Utrecht (dpa) - Angela Merkel hat einen bösen Traum. Erzvater Helmut Kohl verflucht sie. Flüchtlinge rütteln an den Toren Europas. Putin umgarnt sie. Dann stirbt Europa zu ihren Füssen. Merkel schrickt auf, wird wach. «Joachim», bittet sie ihren Mann, «machst du mir bitte eine Tasse Tee?» Merkel steigt aus dem Bett und in die Hose, knöpft den roten Blazer zu, streicht sich über die Frisur, faltet die Hände zur Raute. Unverkennbar steht sie da auf der Bühne mitten in Holland: die Bundeskanzlerin.
«Merkel» heißt das musikalische Drama des niederländischen Theaterkollektivs Nineties, das am Donnerstagabend in Utrecht uraufgeführt wurde. Ab Freitag startet die Tournee der Theatermacher und «Merkel» wird im ganzen Land zu sehen sein.
Es ist eine Ode an die Kanzlerin, lange die einzige Frau in einer von Männern dominierten politischen Welt, wie die Regisseurin Floor Houwink ten Cate sagt. «Unsere Generation ist mir aufgewachsen, sie ist gerade wegen ihrer Europa-Politik auch für uns extrem wichtig», sagt die 31-jährige Regisseurin.
Die Theatermacher entwickelten im Kollektiv ein multimediales und musikalisches Porträt der «mächtigsten Frau der Welt», wie sie sagen. «Wenn sie nun von der Politik Abschied nimmt, endet eine Ära», sagt Houwink ten Cate. «Und wir bleiben ratlos zurück.»

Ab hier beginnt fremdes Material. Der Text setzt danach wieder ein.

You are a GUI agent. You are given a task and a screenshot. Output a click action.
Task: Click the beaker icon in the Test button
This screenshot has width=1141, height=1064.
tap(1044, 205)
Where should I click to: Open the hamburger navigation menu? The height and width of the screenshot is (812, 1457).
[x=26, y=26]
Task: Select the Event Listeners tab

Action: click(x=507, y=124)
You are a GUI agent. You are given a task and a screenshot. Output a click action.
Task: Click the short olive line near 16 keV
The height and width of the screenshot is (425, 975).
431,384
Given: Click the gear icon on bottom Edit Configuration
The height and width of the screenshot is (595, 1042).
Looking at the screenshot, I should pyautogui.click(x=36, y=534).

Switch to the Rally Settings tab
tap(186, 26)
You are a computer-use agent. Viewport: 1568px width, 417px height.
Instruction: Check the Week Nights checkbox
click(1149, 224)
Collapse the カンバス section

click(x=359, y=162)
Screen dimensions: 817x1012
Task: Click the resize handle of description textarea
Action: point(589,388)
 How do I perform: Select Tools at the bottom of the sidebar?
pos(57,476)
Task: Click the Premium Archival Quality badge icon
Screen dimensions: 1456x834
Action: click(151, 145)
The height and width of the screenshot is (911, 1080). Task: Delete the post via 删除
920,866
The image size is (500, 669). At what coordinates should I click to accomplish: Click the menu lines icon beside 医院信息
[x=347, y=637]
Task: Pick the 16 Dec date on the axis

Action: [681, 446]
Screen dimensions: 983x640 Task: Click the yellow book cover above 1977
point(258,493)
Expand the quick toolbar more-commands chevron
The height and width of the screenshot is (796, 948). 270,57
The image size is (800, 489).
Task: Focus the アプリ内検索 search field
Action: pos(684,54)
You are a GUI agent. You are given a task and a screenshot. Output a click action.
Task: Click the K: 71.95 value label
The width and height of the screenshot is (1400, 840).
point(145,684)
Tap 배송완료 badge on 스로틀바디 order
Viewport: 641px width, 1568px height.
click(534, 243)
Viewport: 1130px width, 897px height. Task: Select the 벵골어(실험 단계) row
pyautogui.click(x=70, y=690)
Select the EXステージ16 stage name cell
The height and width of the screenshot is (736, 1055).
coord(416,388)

Zentral steht Merkels Rede zur Flüchtlingskrise 2015 mit dem berühmten Satz: «Wir schaffen das.» Wir sehen erst ihren politischen Aufstieg als Helmut Kohls «Mädchen», dann den «Vatermord». Sie selbst sagt nicht viel, denkt nach, grübelt, sie merkelt eben. Sie ist hin und hergerissen zwischen einem verführerischen Putin im Osten, der sie teuflisch wie Mephisto umgarnt, und ihrem Baby Europa. Das geht schließlich jämmerlich kreischend zugrunde. Dazu erklingt dramatisch fast schon wagnerianische Elektro-Musik von Annelinde Bruijs. «Merkel» ist auch große Oper - oder wie jemand auf der Bühne spöttelt: «Europera».
Merkel selbst wird von einem Mann dargestellt. Benjamin Moen schlüpft problemlos in die Hülle mit Raute, Jacke, Haar-Helm. Es ist die Uniform einer «ego-losen Frau», wie die Theatermacher sie beschreiben. «Eine Frau, die niemand wirklich kennt.»
Es ist nicht leicht, so eine Frau auf dem Theater darzustellen, sagen die Theatermacher. Sehr lange und ausführlich hatten sie recherchiert und versucht, der Person Merkel in Gesprächen mit Freund und Feind, Biografen und Kennern der deutschen Politik nahe zu kommen. Sie besuchten für sie wichtige Orte - Bundestag, Elternhaus, ja - sie standen sogar an der Wursttheke im Merkelschen Supermarkt in Berlin.
Im ersten Teil des Stücks berichten die Schauspieler von dieser Suche nach der wahren Merkel, sie erzählen Anekdoten aus ihrer Jugend, skizzieren ihren politischen Werdegang. So entsteht eine sehr persönliche und bisweilen urkomische Ode an Angela Merkel.
Und dann entfaltet sich im raffinierten und temporeichen Wechsel zwischen Videoprojektion, Dialogen und Opern-Szenen das Drama: Merkel nimmt Abschied und lässt ein sterbendes Europa zurück. Und Menschen, die die Ära ohne Merkel fürchten: «Wir sind eine Generation, die in Freiheit lebt aber nicht weiß, wie man sie verteidigt.»
Am Ende will die Jugend Merkel ein Denkmal setzen. «Als Frau der radikalen Mitte, die sich immer von Kompromiss zu Kompromiss gehangelt hat.» Doch das macht die nicht mit. Merkel weigert sich, auf den Marmor-Sockel zu klettern und geht ab - durch die Hintertür. «Ludwig, hol den Wagen.»